> **What needs to be done**
Reproduce every record below verbatim, line for line, with no changes.

[Word and element locating data]
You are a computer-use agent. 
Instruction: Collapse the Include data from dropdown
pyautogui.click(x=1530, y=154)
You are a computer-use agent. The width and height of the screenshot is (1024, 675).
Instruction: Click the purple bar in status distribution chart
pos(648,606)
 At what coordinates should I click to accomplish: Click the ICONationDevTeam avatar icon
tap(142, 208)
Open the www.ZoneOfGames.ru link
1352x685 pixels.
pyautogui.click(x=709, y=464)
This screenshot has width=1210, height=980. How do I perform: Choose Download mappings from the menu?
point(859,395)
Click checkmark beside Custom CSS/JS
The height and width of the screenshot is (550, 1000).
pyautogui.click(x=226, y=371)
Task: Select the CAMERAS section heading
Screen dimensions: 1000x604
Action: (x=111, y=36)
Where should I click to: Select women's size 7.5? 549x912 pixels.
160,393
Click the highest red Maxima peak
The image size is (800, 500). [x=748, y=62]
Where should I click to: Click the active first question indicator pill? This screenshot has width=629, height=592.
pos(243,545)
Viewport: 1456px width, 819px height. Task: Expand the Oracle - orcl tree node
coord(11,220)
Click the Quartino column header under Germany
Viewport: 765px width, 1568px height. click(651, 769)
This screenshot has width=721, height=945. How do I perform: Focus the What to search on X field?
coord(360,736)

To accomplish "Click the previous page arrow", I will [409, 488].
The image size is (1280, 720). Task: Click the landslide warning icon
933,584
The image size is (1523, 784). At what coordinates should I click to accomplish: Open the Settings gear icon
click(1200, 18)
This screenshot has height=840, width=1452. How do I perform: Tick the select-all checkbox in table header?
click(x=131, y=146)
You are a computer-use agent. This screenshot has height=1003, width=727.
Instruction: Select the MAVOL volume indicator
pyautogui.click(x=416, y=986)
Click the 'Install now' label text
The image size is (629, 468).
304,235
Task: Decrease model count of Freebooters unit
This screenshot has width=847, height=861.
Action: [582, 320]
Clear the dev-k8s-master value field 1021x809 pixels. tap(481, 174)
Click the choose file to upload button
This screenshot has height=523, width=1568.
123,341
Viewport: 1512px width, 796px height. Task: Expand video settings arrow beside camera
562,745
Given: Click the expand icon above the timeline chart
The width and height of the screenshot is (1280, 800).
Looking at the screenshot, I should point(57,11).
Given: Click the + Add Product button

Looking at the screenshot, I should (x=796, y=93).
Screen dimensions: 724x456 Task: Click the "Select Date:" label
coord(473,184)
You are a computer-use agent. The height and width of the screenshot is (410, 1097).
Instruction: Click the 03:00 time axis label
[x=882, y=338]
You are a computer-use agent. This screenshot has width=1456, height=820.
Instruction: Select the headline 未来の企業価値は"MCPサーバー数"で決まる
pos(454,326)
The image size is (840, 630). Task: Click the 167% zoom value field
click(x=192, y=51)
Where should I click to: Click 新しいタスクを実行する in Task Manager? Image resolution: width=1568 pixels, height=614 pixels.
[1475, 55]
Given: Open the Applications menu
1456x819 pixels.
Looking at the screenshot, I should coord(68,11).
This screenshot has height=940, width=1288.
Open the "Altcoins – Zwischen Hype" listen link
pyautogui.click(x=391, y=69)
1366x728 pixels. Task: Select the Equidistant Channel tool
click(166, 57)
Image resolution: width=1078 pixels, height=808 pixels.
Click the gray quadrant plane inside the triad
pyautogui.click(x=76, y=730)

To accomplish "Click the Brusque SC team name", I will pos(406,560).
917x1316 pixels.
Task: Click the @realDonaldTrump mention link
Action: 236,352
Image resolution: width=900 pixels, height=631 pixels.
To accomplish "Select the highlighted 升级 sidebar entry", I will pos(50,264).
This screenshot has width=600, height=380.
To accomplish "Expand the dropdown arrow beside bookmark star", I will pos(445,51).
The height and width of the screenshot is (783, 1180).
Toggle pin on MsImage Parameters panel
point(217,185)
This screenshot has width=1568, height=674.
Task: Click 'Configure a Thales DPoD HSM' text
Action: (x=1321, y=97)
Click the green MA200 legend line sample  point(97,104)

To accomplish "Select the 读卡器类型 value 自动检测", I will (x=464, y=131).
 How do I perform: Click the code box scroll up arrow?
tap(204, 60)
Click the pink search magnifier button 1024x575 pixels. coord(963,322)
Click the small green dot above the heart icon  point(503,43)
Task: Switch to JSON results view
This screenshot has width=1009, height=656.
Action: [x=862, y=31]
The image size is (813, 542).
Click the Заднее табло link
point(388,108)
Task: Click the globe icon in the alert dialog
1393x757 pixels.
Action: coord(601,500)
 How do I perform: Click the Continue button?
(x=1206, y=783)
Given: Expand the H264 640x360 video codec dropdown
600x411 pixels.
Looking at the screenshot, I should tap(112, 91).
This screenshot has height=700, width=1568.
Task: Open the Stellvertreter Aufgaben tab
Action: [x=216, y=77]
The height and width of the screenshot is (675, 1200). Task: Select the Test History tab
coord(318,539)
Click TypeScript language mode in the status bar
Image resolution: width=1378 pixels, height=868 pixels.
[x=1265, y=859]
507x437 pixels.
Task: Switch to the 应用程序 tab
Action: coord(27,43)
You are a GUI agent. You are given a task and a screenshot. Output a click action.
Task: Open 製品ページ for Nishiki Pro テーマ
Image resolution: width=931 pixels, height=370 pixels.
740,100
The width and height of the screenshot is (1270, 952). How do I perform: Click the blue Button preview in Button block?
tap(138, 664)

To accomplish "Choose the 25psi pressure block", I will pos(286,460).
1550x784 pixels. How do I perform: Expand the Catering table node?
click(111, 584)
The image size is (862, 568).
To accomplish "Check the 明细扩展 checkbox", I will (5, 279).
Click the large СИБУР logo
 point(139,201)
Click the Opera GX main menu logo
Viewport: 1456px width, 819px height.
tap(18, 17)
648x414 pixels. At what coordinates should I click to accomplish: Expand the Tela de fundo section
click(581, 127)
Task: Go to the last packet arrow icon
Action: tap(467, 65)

> **Task result**
You are a computer-use agent. 
Instruction: Collapse the Include data from dropdown
pyautogui.click(x=1530, y=154)
You are a computer-use agent. The width and height of the screenshot is (1024, 675).
Instruction: Click the purple bar in status distribution chart
pos(648,606)
 At what coordinates should I click to accomplish: Click the ICONationDevTeam avatar icon
tap(142, 208)
Open the www.ZoneOfGames.ru link
1352x685 pixels.
pyautogui.click(x=709, y=464)
This screenshot has width=1210, height=980. How do I perform: Choose Download mappings from the menu?
point(859,395)
Click checkmark beside Custom CSS/JS
The height and width of the screenshot is (550, 1000).
pyautogui.click(x=226, y=371)
Task: Select the CAMERAS section heading
Screen dimensions: 1000x604
Action: (x=111, y=36)
Where should I click to: Select women's size 7.5? 549x912 pixels.
160,393
Click the highest red Maxima peak
The image size is (800, 500). [x=748, y=62]
Where should I click to: Click the active first question indicator pill? This screenshot has width=629, height=592.
pos(243,545)
Viewport: 1456px width, 819px height. Task: Expand the Oracle - orcl tree node
coord(11,220)
Click the Quartino column header under Germany
Viewport: 765px width, 1568px height. click(651, 769)
This screenshot has width=721, height=945. How do I perform: Focus the What to search on X field?
coord(360,736)

To accomplish "Click the previous page arrow", I will [409, 488].
The image size is (1280, 720). Task: Click the landslide warning icon
933,584
The image size is (1523, 784). At what coordinates should I click to accomplish: Open the Settings gear icon
click(1200, 18)
This screenshot has height=840, width=1452. How do I perform: Tick the select-all checkbox in table header?
click(x=131, y=146)
You are a computer-use agent. This screenshot has height=1003, width=727.
Instruction: Select the MAVOL volume indicator
pyautogui.click(x=416, y=986)
Click the 'Install now' label text
The image size is (629, 468).
304,235
Task: Decrease model count of Freebooters unit
This screenshot has width=847, height=861.
Action: [582, 320]
Clear the dev-k8s-master value field 1021x809 pixels. tap(481, 174)
Click the choose file to upload button
This screenshot has height=523, width=1568.
123,341
Viewport: 1512px width, 796px height. Task: Expand video settings arrow beside camera
562,745
Given: Click the expand icon above the timeline chart
The width and height of the screenshot is (1280, 800).
Looking at the screenshot, I should point(57,11).
Given: Click the + Add Product button

Looking at the screenshot, I should (x=796, y=93).
Screen dimensions: 724x456 Task: Click the "Select Date:" label
coord(473,184)
You are a computer-use agent. The height and width of the screenshot is (410, 1097).
Instruction: Click the 03:00 time axis label
[x=882, y=338]
You are a computer-use agent. This screenshot has width=1456, height=820.
Instruction: Select the headline 未来の企業価値は"MCPサーバー数"で決まる
pos(454,326)
The image size is (840, 630). Task: Click the 167% zoom value field
click(x=192, y=51)
Where should I click to: Click 新しいタスクを実行する in Task Manager? Image resolution: width=1568 pixels, height=614 pixels.
[1475, 55]
Given: Open the Applications menu
1456x819 pixels.
Looking at the screenshot, I should coord(68,11).
This screenshot has height=940, width=1288.
Open the "Altcoins – Zwischen Hype" listen link
pyautogui.click(x=391, y=69)
1366x728 pixels. Task: Select the Equidistant Channel tool
click(166, 57)
Image resolution: width=1078 pixels, height=808 pixels.
Click the gray quadrant plane inside the triad
pyautogui.click(x=76, y=730)

To accomplish "Click the Brusque SC team name", I will pos(406,560).
917x1316 pixels.
Task: Click the @realDonaldTrump mention link
Action: 236,352
Image resolution: width=900 pixels, height=631 pixels.
To accomplish "Select the highlighted 升级 sidebar entry", I will pos(50,264).
This screenshot has width=600, height=380.
To accomplish "Expand the dropdown arrow beside bookmark star", I will pos(445,51).
The height and width of the screenshot is (783, 1180).
Toggle pin on MsImage Parameters panel
point(217,185)
This screenshot has width=1568, height=674.
Task: Click 'Configure a Thales DPoD HSM' text
Action: (x=1321, y=97)
Click the green MA200 legend line sample  point(97,104)

To accomplish "Select the 读卡器类型 value 自动检测", I will (x=464, y=131).
 How do I perform: Click the code box scroll up arrow?
tap(204, 60)
Click the pink search magnifier button 1024x575 pixels. coord(963,322)
Click the small green dot above the heart icon  point(503,43)
Task: Switch to JSON results view
This screenshot has width=1009, height=656.
Action: [x=862, y=31]
The image size is (813, 542).
Click the Заднее табло link
point(388,108)
Task: Click the globe icon in the alert dialog
1393x757 pixels.
Action: coord(601,500)
 How do I perform: Click the Continue button?
(x=1206, y=783)
Given: Expand the H264 640x360 video codec dropdown
600x411 pixels.
Looking at the screenshot, I should tap(112, 91).
This screenshot has height=700, width=1568.
Task: Open the Stellvertreter Aufgaben tab
Action: [x=216, y=77]
The height and width of the screenshot is (675, 1200). Task: Select the Test History tab
coord(318,539)
Click TypeScript language mode in the status bar
Image resolution: width=1378 pixels, height=868 pixels.
[x=1265, y=859]
507x437 pixels.
Task: Switch to the 应用程序 tab
Action: coord(27,43)
You are a GUI agent. You are given a task and a screenshot. Output a click action.
Task: Open 製品ページ for Nishiki Pro テーマ
Image resolution: width=931 pixels, height=370 pixels.
740,100
The width and height of the screenshot is (1270, 952). How do I perform: Click the blue Button preview in Button block?
tap(138, 664)

To accomplish "Choose the 25psi pressure block", I will pos(286,460).
1550x784 pixels. How do I perform: Expand the Catering table node?
click(111, 584)
The image size is (862, 568).
To accomplish "Check the 明细扩展 checkbox", I will (5, 279).
Click the large СИБУР logo
 point(139,201)
Click the Opera GX main menu logo
Viewport: 1456px width, 819px height.
tap(18, 17)
648x414 pixels. At what coordinates should I click to accomplish: Expand the Tela de fundo section
click(581, 127)
Task: Go to the last packet arrow icon
Action: tap(467, 65)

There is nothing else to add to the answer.